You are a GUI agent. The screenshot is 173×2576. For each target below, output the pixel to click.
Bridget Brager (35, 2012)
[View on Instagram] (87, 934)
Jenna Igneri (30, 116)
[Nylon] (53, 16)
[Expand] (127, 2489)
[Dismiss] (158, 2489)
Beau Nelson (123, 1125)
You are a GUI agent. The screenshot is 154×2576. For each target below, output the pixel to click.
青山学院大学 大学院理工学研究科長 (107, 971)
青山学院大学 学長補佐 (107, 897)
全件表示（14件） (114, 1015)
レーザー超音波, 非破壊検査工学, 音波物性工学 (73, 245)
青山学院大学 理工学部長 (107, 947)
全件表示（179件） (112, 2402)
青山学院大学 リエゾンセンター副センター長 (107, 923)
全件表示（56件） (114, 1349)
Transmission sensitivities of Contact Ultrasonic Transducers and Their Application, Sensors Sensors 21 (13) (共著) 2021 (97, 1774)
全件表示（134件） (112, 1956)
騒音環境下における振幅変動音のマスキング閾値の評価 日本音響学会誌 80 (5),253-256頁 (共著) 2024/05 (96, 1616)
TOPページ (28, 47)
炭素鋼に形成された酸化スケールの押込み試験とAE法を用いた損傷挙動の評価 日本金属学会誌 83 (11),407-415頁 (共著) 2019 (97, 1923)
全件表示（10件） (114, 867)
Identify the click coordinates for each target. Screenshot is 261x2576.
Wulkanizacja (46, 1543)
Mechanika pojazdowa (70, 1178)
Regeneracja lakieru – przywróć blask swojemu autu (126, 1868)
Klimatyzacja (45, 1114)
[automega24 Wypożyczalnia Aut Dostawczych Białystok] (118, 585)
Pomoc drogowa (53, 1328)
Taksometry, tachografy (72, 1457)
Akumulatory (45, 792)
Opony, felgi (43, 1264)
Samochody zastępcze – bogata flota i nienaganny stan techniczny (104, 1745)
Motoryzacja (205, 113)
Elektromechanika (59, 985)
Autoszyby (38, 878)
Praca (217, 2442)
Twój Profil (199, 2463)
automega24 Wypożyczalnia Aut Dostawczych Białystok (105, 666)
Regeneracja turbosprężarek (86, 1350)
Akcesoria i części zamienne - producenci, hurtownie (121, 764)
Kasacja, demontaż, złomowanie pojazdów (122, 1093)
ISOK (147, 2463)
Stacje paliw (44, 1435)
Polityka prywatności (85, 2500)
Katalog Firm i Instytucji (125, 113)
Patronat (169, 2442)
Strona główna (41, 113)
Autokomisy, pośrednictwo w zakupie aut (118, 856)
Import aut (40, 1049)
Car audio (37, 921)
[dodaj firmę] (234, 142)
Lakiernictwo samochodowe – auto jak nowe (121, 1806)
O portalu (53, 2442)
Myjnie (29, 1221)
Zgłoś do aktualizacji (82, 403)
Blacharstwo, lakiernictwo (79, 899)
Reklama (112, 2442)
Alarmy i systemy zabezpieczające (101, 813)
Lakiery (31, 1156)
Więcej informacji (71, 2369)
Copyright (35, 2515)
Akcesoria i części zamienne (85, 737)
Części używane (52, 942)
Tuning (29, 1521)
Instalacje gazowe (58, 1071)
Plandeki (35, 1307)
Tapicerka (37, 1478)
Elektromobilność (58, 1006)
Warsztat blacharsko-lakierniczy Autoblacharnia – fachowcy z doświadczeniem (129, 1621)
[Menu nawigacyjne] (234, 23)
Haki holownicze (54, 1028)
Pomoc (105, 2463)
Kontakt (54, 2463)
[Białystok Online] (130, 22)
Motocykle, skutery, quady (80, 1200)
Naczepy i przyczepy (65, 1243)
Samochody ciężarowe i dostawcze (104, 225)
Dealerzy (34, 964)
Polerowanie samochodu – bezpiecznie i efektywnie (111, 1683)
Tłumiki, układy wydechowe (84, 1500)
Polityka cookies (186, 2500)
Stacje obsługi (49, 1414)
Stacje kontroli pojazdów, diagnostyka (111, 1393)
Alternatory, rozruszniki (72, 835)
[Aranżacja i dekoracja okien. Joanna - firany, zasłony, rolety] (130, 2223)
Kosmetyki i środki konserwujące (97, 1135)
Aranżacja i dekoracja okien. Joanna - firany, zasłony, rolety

- [Work required]: Reply with every line of the listing that has the string "okien".

- [Written solution]:
[Aranżacja i dekoracja okien. Joanna - firany, zasłony, rolety] (130, 2223)
Aranżacja i dekoracja okien. Joanna - firany, zasłony, rolety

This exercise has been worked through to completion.